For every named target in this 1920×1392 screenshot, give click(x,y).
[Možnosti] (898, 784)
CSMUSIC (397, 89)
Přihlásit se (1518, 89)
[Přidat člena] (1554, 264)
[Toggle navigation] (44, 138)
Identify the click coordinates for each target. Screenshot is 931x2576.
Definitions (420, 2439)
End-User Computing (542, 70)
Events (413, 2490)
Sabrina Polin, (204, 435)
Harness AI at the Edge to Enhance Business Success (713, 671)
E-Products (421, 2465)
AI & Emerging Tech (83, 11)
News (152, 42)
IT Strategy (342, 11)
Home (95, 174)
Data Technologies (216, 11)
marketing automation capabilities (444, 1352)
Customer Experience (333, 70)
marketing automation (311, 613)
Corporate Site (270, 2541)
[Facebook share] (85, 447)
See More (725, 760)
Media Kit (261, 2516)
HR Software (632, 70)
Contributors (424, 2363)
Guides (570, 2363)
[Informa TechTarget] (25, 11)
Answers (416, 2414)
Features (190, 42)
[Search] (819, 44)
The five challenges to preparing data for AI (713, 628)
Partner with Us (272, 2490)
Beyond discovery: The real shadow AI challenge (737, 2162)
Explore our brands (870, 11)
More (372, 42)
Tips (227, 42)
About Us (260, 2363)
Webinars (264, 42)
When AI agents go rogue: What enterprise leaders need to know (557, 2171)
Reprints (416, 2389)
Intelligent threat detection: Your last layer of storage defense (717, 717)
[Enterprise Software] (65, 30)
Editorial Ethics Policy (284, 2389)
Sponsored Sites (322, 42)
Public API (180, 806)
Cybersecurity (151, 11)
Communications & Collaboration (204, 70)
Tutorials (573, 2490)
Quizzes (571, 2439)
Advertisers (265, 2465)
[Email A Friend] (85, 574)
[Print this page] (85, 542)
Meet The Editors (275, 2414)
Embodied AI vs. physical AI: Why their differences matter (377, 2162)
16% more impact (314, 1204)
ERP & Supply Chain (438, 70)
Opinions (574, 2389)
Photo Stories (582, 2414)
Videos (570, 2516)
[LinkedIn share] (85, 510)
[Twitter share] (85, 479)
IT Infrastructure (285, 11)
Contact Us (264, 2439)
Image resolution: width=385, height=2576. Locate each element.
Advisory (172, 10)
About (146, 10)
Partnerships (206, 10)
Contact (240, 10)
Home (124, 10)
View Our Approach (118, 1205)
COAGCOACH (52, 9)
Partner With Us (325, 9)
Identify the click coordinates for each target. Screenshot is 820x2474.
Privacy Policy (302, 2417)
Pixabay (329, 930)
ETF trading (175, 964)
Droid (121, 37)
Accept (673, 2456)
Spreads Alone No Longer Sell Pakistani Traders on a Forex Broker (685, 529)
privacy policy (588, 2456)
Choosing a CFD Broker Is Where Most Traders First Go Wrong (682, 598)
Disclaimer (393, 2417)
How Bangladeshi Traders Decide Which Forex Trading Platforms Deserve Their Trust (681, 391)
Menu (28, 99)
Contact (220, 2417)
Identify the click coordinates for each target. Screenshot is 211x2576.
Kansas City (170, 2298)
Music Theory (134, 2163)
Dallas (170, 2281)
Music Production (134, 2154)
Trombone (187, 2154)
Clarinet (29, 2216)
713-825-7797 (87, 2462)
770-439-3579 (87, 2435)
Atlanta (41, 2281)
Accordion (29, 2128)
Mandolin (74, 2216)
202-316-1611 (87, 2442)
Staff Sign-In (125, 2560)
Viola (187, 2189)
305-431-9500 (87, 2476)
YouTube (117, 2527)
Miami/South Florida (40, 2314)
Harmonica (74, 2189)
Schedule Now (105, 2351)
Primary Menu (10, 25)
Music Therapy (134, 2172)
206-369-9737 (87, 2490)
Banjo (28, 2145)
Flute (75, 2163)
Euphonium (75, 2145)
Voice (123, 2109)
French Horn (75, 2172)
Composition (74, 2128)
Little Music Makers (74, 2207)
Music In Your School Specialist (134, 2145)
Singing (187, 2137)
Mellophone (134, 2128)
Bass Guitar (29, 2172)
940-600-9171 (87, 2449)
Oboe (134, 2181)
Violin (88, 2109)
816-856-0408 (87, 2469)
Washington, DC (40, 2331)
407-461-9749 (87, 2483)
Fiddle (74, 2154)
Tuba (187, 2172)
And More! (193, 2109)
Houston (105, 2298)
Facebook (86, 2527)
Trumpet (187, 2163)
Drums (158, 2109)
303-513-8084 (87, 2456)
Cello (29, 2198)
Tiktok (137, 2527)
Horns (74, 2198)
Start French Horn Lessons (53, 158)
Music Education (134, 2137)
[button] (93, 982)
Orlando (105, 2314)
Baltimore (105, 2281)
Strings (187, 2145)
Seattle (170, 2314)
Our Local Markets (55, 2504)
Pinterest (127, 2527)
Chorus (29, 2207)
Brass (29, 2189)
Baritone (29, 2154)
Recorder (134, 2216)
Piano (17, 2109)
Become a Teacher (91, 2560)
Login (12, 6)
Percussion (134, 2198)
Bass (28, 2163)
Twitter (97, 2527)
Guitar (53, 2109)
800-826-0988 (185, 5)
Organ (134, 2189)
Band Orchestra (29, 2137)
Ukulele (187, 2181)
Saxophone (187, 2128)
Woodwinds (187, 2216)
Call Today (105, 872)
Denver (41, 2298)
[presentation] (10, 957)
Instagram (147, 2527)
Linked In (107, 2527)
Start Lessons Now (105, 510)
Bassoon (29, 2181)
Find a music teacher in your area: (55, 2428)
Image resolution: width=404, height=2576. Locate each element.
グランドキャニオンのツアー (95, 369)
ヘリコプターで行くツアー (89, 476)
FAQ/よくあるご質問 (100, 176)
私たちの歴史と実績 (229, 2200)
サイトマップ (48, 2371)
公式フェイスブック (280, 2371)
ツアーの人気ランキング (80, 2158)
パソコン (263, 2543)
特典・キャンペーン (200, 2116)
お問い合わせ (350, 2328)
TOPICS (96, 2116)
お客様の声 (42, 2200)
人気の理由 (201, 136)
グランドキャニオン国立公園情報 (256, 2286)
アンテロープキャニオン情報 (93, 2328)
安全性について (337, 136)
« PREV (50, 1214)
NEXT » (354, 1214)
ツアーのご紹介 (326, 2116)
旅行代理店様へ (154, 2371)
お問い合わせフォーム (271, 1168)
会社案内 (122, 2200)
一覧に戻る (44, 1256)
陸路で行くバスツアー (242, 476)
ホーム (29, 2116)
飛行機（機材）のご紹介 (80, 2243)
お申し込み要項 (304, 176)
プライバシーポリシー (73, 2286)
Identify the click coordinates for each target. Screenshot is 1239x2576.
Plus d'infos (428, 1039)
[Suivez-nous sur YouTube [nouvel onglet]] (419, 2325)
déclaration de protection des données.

◇ ◇ ◇ ◇ ◇

| What is needed |
Search the listing above for the lines with "[Email A Friend] (85, 574)" and "Contact (240, 10)", then output those lines and all lines between them exactly.

| Worked solution |
[Email A Friend] (85, 574)
[Print this page] (85, 542)
Meet The Editors (275, 2414)
Embodied AI vs. physical AI: Why their differences matter (377, 2162)
16% more impact (314, 1204)
ERP & Supply Chain (438, 70)
Opinions (574, 2389)
Photo Stories (582, 2414)
Videos (570, 2516)
[LinkedIn share] (85, 510)
[Twitter share] (85, 479)
IT Infrastructure (285, 11)
Contact Us (264, 2439)
Image resolution: width=385, height=2576. Locate each element.
Advisory (172, 10)
About (146, 10)
Partnerships (206, 10)
Contact (240, 10)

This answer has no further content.